Pediatric spinal cord tumors comprise a rare but challenging subset of neoplasms with regards to neurosurgical and neuro-oncologic management. Spinal cord tumors may present with more common findings of weakness or back pain in older children or with more subtle findings of early handedness or head tilt in younger children and infants. An understanding of the diverse presentation of pediatric spinal cord tumors, their radiographic features and management strategies is crucial as delayed diagnosis may affect clinical outcome. While the vast majority of pediatric spinal cord tumors are histologically benign, their anatomic location often makes them a challenge to treat, both surgically and medically, as there is no universal consensus of the management of these children. Gross total surgical resection is the mainstay of therapy whenever feasible, however, intramedullary tumors pose a unique set of challenges for the neurosurgeon.
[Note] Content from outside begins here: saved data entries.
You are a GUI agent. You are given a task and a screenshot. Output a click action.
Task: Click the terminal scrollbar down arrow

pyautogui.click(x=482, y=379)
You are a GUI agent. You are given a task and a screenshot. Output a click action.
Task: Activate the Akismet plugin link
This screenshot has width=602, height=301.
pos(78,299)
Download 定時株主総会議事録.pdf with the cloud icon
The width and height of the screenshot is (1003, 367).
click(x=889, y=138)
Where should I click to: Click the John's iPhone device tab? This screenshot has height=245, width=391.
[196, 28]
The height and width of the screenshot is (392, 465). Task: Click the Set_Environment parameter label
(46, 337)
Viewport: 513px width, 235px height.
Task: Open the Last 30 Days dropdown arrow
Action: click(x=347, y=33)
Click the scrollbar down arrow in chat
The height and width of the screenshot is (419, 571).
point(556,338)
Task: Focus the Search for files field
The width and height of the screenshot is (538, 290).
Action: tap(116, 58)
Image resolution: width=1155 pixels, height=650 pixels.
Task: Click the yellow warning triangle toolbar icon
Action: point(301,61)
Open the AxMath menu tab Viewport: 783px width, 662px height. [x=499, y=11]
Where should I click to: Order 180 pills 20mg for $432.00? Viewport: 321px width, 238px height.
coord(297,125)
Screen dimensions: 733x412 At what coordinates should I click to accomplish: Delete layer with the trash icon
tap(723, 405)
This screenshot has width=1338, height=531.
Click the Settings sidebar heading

Adjuvant chemotherapy plays a lesser role in the management of spinal cord tumors compared to their cerebral counterparts. Radiation therapy is a very important adjuvant therapy in the treatment of spinal cord tumors. However, depending on the age of the child and extent of radiation field, this may carry future risks of scoliosis or future secondary malignancy. There has been a relative lack of progress in non-surgical management of children with spinal cord tumors. The rarity of pediatric spinal cord tumors, together with small tissue sizes obtained during surgery portends a lesser understanding of the biologic mechanism of this disease. In this chapter, we will present the most common pediatric spinal cord tumors, their clinical and neuroradiographic features, as well as tumor biology and treatment strategies.